Unsere Raubzüge mehrten sich, und der Onkel schien Verdacht zu schöpfen. Er kam zu Mama und erzählte ihr von dem andauernden Verschwinden des Obstes, und auch von den Geräuschen, die er in den letzten Nächten im Garten gehört hatte.
„Vielleicht war es nur eine Katze“, vermutete ich frech. Er sah mich durchdringend an, beugte sich drohend vor und sagte scharf:
„Jetzt hör mal zu, Kurti - Katzen fressen keine Pfirsiche!“
Da hatte er allerdings Recht, doch weil er keine Beweise für unsere Raubzüge hatte, zog er verärgert wieder ab. Mama stellte keine Fragen, und wir nahmen uns feierlich vor, uns auch künftig - nicht erwischen zu lassen.



Kurt Binder
schrieb am 05.07.2021, 16:12 Uhr
Mein erstes Mal

Wir lernten uns auf einer Tanzunterhaltung kennen, wie das in den Jugendkreisen Hermannstadts seit ehedem an den Wochenenden üblich war. Sie hieß Angela, und wir fanden uns schon nach dem ersten Tango interessant, um nicht zu sagen – sympathisch. Auch die darauf folgenden, damals neuen Rock-and-Roll-Rhythmen konnten unsre gegenseitige Zuwendung trotz des fehlenden Körperkontaktes nicht beeinträchtigen.

◆ Ihre Aufgaben ◆
A. Mit welchem Satz weist der Onkel im Ausgangstext die Vermutung zurück, es sei nur eine Katze gewesen?
B. Geben Sie aus dem Ausgangstext den Abschnitt wortgetreu wieder, der bei den Worten „Unsere Raubzüge mehrten“ einsetzt und nach „erwischen zu lassen.“ endet.
C. Fassen Sie den Ausgangstext in zwei Sätzen zusammen.
Die Einträge stammen aus einer anderen Quelle als der Ausgangstext.

◆ Erfasste Einträge ◆
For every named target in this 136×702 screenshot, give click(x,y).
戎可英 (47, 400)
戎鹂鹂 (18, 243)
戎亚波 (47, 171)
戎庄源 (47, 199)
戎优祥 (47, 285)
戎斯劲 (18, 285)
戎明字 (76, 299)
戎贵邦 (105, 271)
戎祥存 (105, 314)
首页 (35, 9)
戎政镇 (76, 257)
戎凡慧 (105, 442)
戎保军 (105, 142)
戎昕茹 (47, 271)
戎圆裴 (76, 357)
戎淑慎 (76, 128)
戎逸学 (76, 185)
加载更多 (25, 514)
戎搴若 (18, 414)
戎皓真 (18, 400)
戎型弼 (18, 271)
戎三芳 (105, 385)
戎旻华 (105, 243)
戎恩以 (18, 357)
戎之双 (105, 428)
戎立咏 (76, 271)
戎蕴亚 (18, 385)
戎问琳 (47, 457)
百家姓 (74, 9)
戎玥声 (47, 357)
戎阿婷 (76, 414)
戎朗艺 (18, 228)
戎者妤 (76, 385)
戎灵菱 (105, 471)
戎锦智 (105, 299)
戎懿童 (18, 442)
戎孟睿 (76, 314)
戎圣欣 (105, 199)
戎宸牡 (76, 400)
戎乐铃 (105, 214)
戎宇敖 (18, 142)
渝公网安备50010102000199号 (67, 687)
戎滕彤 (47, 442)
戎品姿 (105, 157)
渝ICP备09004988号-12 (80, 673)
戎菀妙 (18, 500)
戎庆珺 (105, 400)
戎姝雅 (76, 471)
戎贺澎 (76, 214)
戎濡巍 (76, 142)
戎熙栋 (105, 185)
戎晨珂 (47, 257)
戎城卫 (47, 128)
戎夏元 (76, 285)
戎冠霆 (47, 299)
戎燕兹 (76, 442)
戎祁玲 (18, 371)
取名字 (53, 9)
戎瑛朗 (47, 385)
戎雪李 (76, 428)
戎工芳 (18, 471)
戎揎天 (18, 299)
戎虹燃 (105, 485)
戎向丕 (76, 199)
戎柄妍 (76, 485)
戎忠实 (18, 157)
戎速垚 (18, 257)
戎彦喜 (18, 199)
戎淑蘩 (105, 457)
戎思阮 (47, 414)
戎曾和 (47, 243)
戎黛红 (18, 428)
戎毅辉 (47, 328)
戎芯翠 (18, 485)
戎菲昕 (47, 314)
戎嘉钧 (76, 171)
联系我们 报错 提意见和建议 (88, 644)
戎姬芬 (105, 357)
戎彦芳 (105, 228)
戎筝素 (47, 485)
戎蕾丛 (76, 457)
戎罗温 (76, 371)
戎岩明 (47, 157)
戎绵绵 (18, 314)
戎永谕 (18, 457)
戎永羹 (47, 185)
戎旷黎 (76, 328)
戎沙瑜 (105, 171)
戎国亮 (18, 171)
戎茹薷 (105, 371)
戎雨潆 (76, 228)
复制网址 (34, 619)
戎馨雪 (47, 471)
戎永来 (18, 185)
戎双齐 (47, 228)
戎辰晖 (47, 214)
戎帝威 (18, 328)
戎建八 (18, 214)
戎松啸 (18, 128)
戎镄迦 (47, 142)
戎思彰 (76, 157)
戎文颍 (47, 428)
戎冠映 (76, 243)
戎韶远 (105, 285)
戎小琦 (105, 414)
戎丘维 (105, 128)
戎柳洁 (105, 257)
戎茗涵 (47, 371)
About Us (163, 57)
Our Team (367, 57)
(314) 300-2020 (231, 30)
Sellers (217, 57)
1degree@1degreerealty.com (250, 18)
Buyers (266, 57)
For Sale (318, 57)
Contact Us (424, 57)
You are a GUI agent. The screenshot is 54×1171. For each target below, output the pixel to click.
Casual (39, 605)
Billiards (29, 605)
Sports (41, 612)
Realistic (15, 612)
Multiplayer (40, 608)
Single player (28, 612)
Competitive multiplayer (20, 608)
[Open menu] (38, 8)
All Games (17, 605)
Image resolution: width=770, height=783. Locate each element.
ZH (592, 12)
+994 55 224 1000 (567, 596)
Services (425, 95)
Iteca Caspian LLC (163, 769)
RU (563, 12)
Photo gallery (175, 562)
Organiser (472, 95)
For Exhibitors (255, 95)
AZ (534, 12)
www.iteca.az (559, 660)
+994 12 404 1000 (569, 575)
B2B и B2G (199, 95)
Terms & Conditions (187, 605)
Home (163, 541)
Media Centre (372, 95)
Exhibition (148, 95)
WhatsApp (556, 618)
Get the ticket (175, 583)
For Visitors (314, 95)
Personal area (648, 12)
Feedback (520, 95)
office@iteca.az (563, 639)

◆ Die Lösungen ◆
A. „Jetzt hör mal zu, Kurti - Katzen fressen keine Pfirsiche!“

B.
Unsere Raubzüge mehrten sich, und der Onkel schien Verdacht zu schöpfen. Er kam zu Mama und erzählte ihr von dem andauernden Verschwinden des Obstes, und auch von den Geräuschen, die er in den letzten Nächten im Garten gehört hatte.
„Vielleicht war es nur eine Katze“, vermutete ich frech. Er sah mich durchdringend an, beugte sich drohend vor und sagte scharf:
„Jetzt hör mal zu, Kurti - Katzen fressen keine Pfirsiche!“
Da hatte er allerdings Recht, doch weil er keine Beweise für unsere Raubzüge hatte, zog er verärgert wieder ab. Mama stellte keine Fragen, und wir nahmen uns feierlich vor, uns auch künftig - nicht erwischen zu lassen.

C. Als sich die Raubzüge häuften, berichtete der Onkel Mama vom Verschwinden des Obstes, wies die Ausrede mit der Katze scharf zurück und zog mangels Beweisen verärgert wieder ab. Im Beitrag „Mein erstes Mal“ von Kurt Binder geht es um das Kennenlernen mit Angela auf einer Tanzunterhaltung in Hermannstadt, bei der man sich schon nach dem ersten Tango sympathisch fand.